Passage shown

In [1]:
"""Create the corpus of articles in .txt format, filtered by language.

Extract articles from the Dialog website in .pdf format. Then, parse the
text out from the articles and save the result in .txt format. Finally,
detect the language of the articles and partition the articles by language.

The goal is to get a directory of raw text parsed from articles published in 
Russian in 2010 from the Dialog conference.

Typical usage example:

    articles = ArticleExtractor.extract_article_urls(JournalUri.DIALOG, 2010)
    ArticleExtractor.extract_articles(articles, target="../data/pdfs/2010")
    
    make_txt_from_pdf.convert(source_dir=input_dir, saving_dir=output_dir)
    # Or: create the output directory and
        run the convert_pdfs_to_text script in cmd prompt or shell
    
    langs = [Language.RUSSIAN.value, Language.ENGLISH.value]
    ArticleManipulatorByLanguage.move_text_files(input_dir, output_dir, langs)
    ArticleManipulatorByLanguage.peek_text_files(output_dir).resolve())
"""

# Reset the kernel (ipython magic command)
%reset -f

## Extract articles in .pdf format from the Dialog journal

In [4]:
from bs4 import BeautifulSoup, SoupStrainer
from django.utils.text import slugify
from enum import Enum
from typing import Dict, List, Tuple
import os
import re
import requests
import sys


def to_file_safe_string(value: str, max_strlen: int = 200) -> str:
    """Parses a string into a valid filename.
    
    Args:
        value: The string to parse.
        max_strlen: Optional; The maximum length of a file name (not including the file
        extension). Default is 200 characters
        
    Returns:
        A string that conforms to the django standards of a valid URL slug. For example:
        
        "управление-лексиконом-в-онтологической-семантике-p-636.txt"
        
    """
    slug = slugify(value, allow_unicode=True)
    return slug[0:max_strlen]


class JournalUri(Enum):
    """All possible journals from which to extract articles."""
    DIALOG = ("dialog", "http://www.dialog-21.ru")
    
    def __init__(self, journal, uri):
        self.journal = journal
        self.uri = uri

        
class ArticleExtractor(object):
    """Extracts articles from various Russian NLP converences in .pdf format.
    """
    
    @classmethod
    def extract_years(cls, journal: JournalUri) -> List[int]:
        """Extracts all years in which articles were published for the given journal.
        
        Args:
            journal: An enum representing the journal from which to extract years.
        
        Returns:
            A list of years as ints for each year in which the journal had a publication.
            For example:
            
            [2020, 2019, 2018, 2017]
            
        Raises:
            ValueError if the specified journal is not a valid JournalUri.
        """
        if journal == JournalUri.DIALOG:
            r = requests.get(journal.uri + "/digest") # www.dialog-21.ru/digest/
            journal_html = r.text
            only_digest_menu = SoupStrainer(id="digest-menu")
            digest_menu_html = BeautifulSoup(journal_html, 'html.parser', parse_only=only_digest_menu)

            years_html = digest_menu_html.findAll(attrs={"class": "digest-year-label"})

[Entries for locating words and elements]
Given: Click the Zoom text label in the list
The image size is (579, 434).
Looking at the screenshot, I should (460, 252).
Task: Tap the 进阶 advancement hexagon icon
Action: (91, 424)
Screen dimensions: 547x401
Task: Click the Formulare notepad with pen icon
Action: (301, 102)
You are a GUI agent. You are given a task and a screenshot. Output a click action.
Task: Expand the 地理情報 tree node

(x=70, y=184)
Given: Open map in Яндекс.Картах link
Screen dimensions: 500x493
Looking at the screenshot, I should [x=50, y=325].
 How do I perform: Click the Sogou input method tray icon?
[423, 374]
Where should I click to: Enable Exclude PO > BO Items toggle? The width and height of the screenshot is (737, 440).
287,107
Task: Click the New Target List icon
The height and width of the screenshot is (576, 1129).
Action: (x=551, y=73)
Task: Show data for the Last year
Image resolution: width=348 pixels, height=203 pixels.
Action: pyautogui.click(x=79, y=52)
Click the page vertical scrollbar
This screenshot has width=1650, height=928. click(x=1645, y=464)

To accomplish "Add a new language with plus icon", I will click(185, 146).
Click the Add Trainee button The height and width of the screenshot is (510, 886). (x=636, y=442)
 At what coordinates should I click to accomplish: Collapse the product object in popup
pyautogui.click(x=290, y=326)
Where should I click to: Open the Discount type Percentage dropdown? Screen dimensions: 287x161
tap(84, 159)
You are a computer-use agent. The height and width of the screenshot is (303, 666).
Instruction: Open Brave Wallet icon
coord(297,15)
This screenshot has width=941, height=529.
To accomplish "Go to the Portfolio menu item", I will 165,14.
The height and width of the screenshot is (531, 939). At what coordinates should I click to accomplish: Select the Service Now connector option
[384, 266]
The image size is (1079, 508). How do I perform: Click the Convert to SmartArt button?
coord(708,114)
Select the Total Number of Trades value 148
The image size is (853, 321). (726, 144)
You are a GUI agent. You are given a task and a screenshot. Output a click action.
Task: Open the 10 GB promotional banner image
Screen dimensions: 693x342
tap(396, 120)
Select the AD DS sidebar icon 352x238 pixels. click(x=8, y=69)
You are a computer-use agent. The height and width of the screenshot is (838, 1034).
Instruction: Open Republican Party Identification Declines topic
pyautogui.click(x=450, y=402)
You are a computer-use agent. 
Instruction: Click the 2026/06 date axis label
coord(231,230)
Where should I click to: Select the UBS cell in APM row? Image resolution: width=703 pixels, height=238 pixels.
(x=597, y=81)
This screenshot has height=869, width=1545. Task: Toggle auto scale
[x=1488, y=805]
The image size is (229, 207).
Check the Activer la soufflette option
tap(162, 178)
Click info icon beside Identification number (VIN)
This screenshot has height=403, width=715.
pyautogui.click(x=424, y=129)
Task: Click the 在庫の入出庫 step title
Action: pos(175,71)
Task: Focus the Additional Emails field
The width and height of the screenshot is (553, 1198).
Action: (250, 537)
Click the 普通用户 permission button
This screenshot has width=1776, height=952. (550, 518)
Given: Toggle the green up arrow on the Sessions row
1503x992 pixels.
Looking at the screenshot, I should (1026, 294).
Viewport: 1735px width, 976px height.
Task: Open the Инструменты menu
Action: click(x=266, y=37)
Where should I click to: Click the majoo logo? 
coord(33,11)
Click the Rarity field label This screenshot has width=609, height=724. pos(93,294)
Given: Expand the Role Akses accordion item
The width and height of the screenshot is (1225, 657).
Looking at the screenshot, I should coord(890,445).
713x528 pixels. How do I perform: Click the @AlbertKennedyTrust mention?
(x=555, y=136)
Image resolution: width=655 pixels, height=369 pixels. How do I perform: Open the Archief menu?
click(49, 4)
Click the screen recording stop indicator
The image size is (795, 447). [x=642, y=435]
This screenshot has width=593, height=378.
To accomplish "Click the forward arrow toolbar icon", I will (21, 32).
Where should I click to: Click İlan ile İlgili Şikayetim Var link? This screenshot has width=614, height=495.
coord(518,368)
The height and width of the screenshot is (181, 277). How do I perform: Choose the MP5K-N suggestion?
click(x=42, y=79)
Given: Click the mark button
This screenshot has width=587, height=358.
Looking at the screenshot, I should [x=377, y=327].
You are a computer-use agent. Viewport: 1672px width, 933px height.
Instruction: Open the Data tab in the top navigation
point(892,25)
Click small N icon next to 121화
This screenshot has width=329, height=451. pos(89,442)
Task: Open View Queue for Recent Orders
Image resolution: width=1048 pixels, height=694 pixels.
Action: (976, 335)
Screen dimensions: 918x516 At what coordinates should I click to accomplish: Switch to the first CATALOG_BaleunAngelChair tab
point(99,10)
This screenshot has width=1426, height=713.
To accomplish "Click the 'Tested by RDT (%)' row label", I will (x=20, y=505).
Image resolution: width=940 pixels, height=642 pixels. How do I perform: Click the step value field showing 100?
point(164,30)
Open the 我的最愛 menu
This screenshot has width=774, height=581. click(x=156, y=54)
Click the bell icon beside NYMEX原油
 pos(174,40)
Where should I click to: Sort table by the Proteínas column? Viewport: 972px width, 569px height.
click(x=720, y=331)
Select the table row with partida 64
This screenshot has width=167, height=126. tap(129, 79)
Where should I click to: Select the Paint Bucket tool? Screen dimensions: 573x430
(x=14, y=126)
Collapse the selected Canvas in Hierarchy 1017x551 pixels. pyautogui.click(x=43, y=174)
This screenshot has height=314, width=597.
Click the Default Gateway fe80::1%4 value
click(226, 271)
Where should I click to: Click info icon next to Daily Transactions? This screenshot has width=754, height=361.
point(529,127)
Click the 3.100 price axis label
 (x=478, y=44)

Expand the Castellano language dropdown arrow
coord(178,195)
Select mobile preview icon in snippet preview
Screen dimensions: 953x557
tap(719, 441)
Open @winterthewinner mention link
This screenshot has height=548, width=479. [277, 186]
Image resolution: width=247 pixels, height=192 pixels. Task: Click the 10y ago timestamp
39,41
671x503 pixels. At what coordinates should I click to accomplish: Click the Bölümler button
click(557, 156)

Given request 1
In the notebook, what default maximum file name length does to_file_safe_string use?
Given request 2
List every module or package named in the import statements of the notebook.

Reply 1
200 characters, not including the file extension.

Reply 2
bs4, django.utils.text, enum, typing, os, re, requests, sys